Ghana’s central bank has revoked the electronic money licence of fintech firm Zeepay, saying the company repeatedly violated regulatory requirements and failed to comply with directives aimed at protecting customer funds, marking the latest setback for one of West Africa’s best-known payments companies.

Ghana's Central Bank Has Revoked Zeepay's Licence

The Bank of Ghana said on Tuesday it had withdrawn Zeepay Ghana Ltd’s Dedicated Electronic Money Issuer (DEMI) licence with immediate effect under the Payment Systems and Services Act, 2019, citing multiple regulatory breaches and the company’s persistent failure to comply with regulatory directives and the terms of its licence.

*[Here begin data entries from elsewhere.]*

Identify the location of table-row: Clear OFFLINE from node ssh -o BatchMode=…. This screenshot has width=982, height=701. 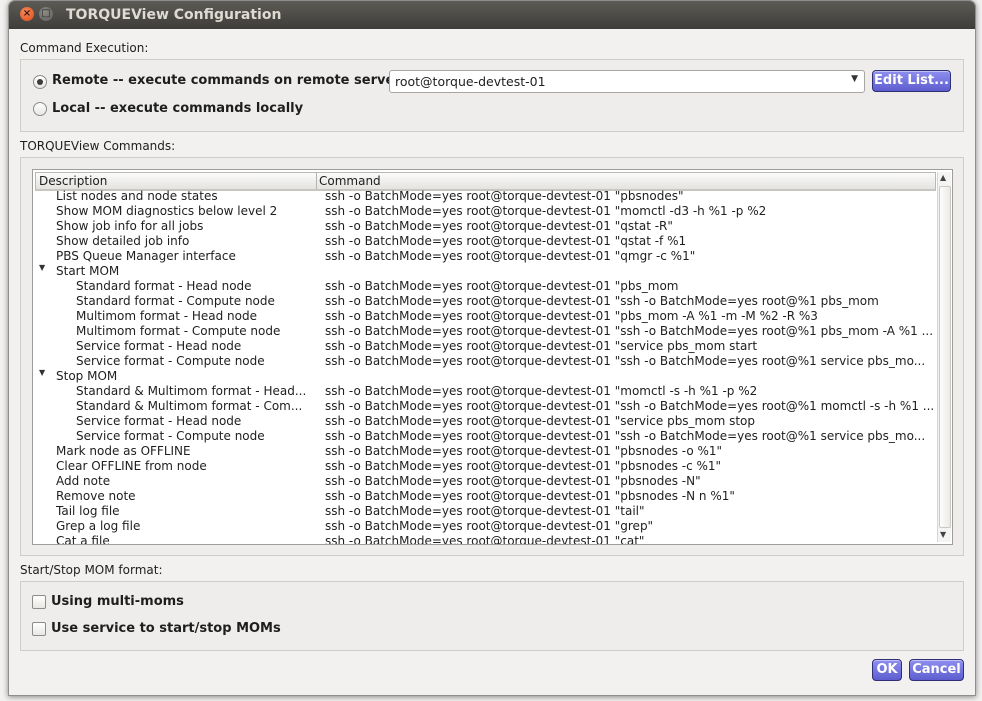
(484, 466).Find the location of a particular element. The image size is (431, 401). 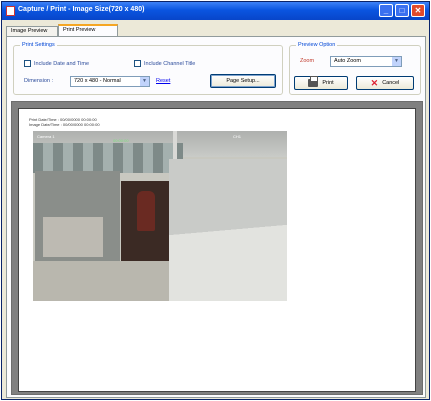

camera-time-overlay: 00:00:00 is located at coordinates (121, 140).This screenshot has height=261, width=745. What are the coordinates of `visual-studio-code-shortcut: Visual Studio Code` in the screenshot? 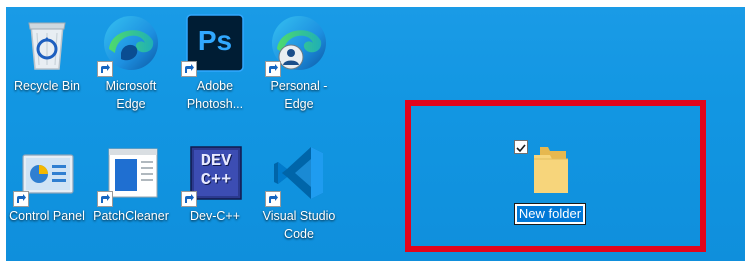 It's located at (299, 193).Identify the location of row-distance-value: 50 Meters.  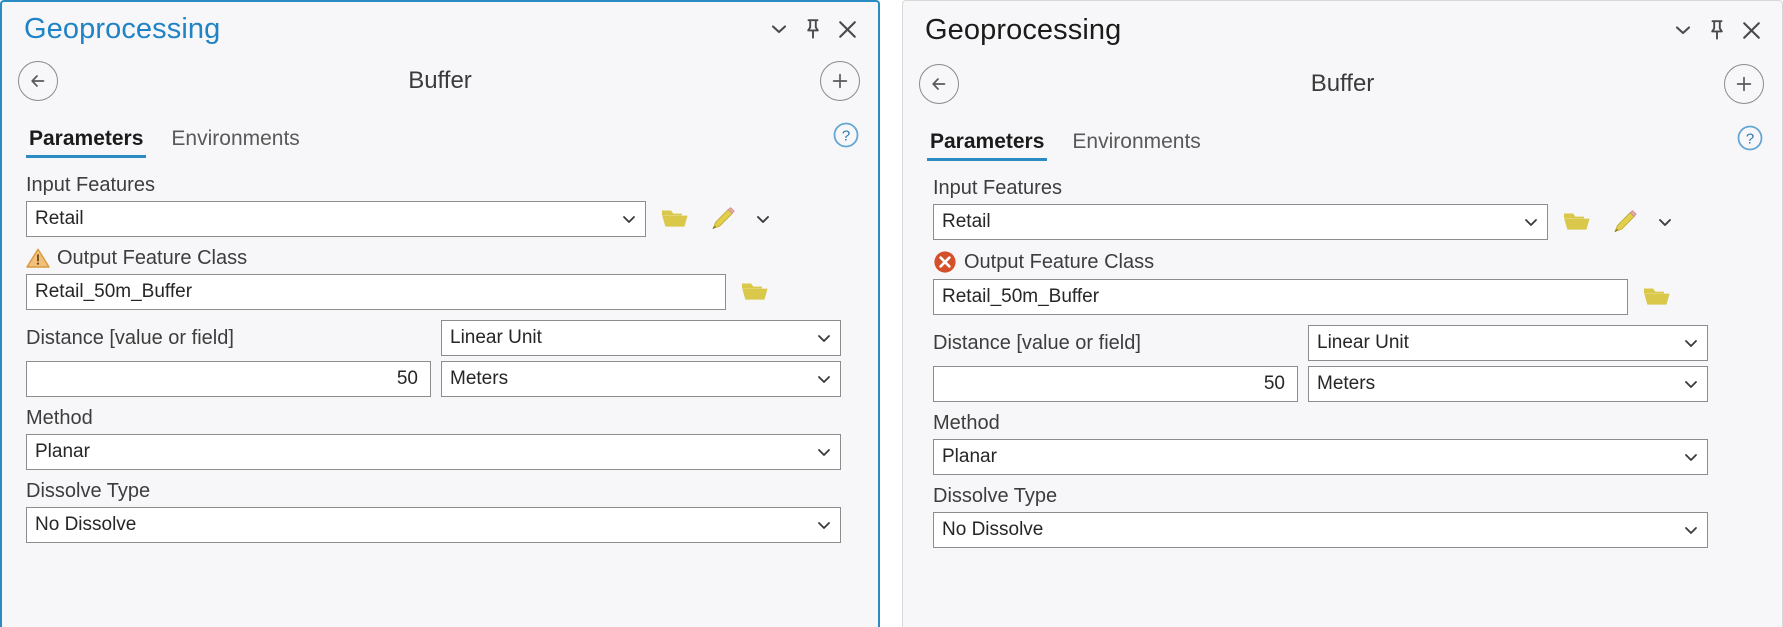
(442, 379).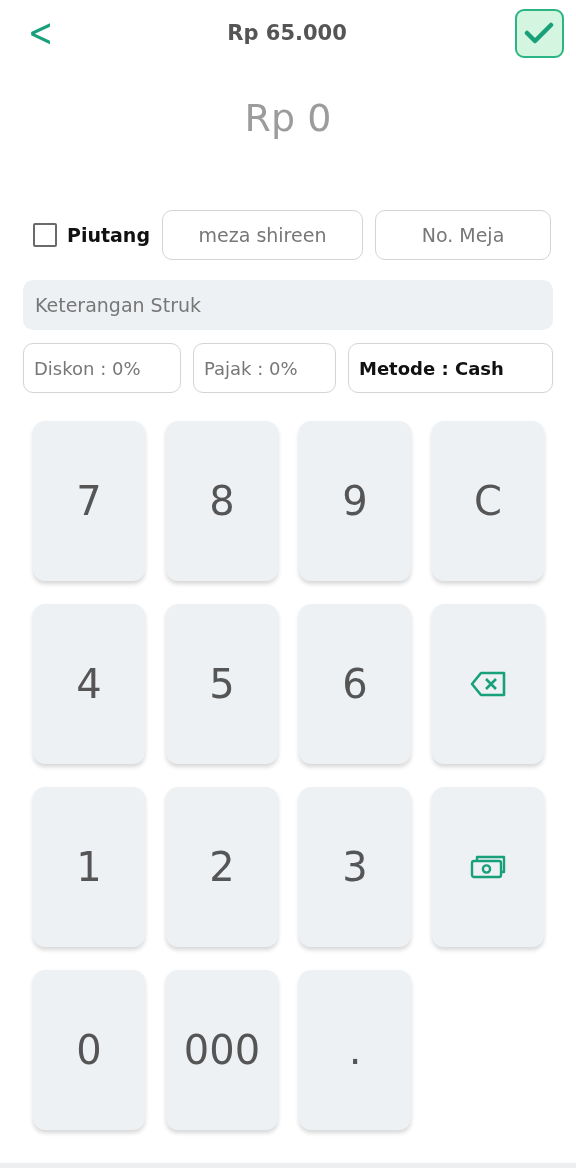  Describe the element at coordinates (355, 867) in the screenshot. I see `keypad-key: 3` at that location.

According to the central bank, Zeepay issued electronic money without maintaining the corresponding cash reserves required to back customer balances, creating what it described as a negative variance that exposed customers and the country’s payment system to financial risk.

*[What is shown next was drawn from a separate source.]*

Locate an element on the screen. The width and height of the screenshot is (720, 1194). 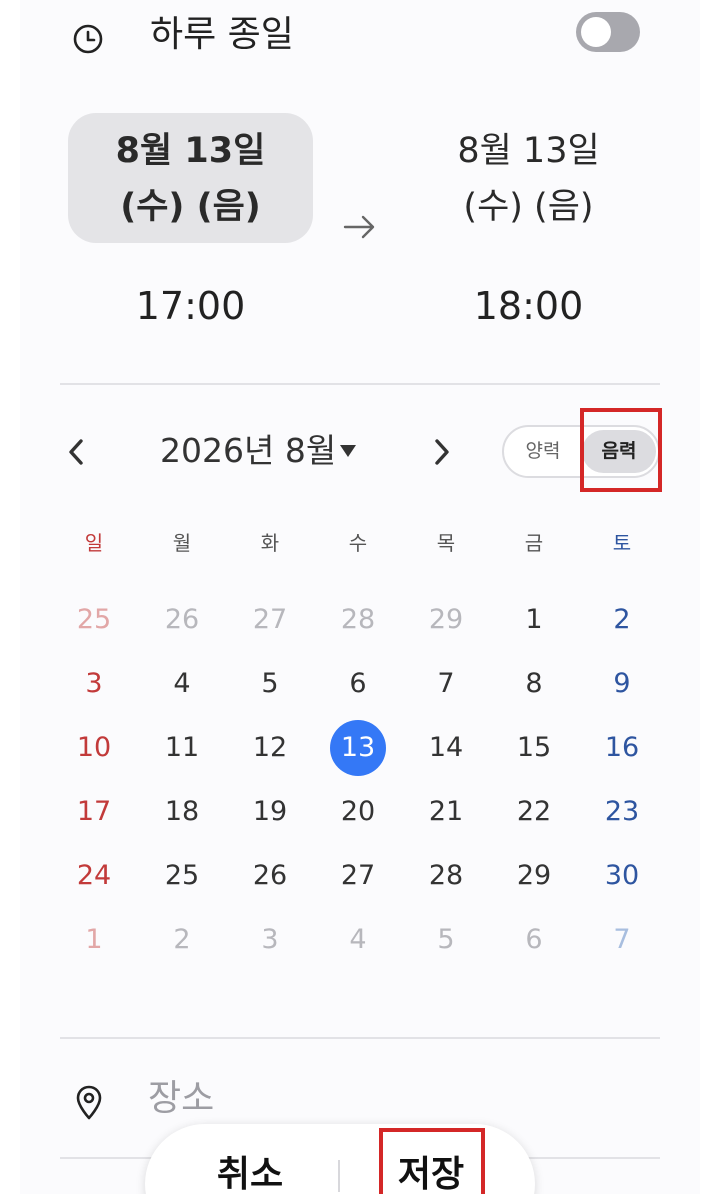
day-cell: 21 is located at coordinates (446, 812).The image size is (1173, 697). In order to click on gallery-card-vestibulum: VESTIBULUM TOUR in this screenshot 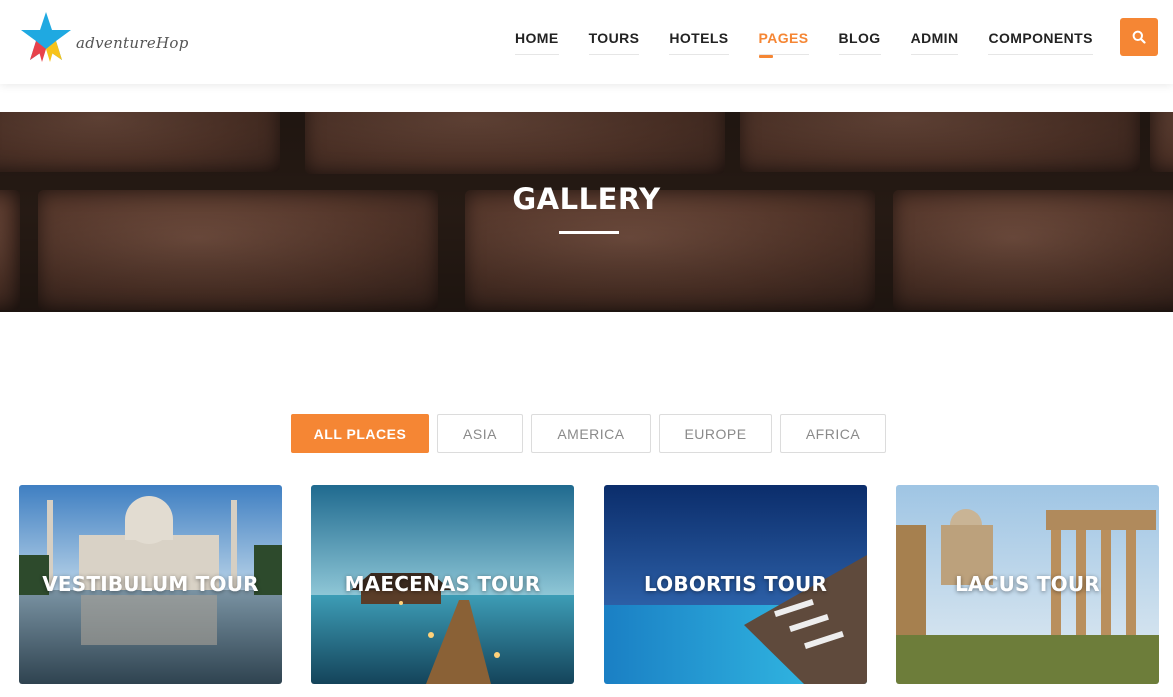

The regulator said Zeepay also failed to comply with instructions to inject sufficient funds to fully back customers’ electronic money balances and ignored directives to wind down its electronic money issuance business.

The regulator said the continued operation of Zeepay under its DEMI licence poses a threat to the stability of the payment system.

The decision caps months of legal and financial challenges for the company, which was founded in 2014 and expanded into more than 20 African markets by offering cross-border remittance and mobile money services.

In April, Ghana’s Commercial Division of the High Court ordered Zeepay and its founder and Chief Executive Andrew Takyi-Appiah to jointly pay more than $11.6 million to a customer over unexecuted fund transfers.

The court also held Takyi-Appiah personally liable after finding that a substantial portion of the disputed funds had been deposited into his personal mobile money wallet rather than solely into corporate accounts, according to the ruling.

Zeepay has disputed media reports on the case, saying the judgment is under appeal.

The company had previously reported processing more than 10 million transactions worth over $3 billion in 2023 and last year secured an $18 million debt facility to support its expansion.

However, governance concerns have intensified in recent months.

In February, the company’s chief financial officer resigned, alleging “material weaknesses and abuse” in treasury operations in a letter copied to the Economic and Organised Crime Office and the Bank of Ghana, according to local media reports.

Audit firm Ernst & Young also withdrew from Zeepay’s 2024 audit, citing concerns over the quality and reliability of information provided, according to reports.

Separately, creditor Obsidian Achernar Ltd has filed a petition seeking to wind up Zeepay over an alleged unpaid debt of $1.22 million. In Barbados, the central bank suspended the licence of Zeepay’s subsidiary Zeemoney, which subsequently applied for voluntary liquidation.

The Bank of Ghana had also fined Zeepay and suspended its foreign exchange licence in 2023 over separate regulatory breaches.

The central bank advised Zeepay wallet holders, including agents and merchants, to contact the company for assistance. Under Ghana’s Payment Systems and Services Act, a payment service provider whose licence has been revoked must arrange to repay customers’ electronic money balances within 10 days.

The Digital Chamber, an industry association representing licensed payment service providers, said the action concerned a single institution and should not be interpreted as reflecting the broader health of Ghana’s digital financial services sector.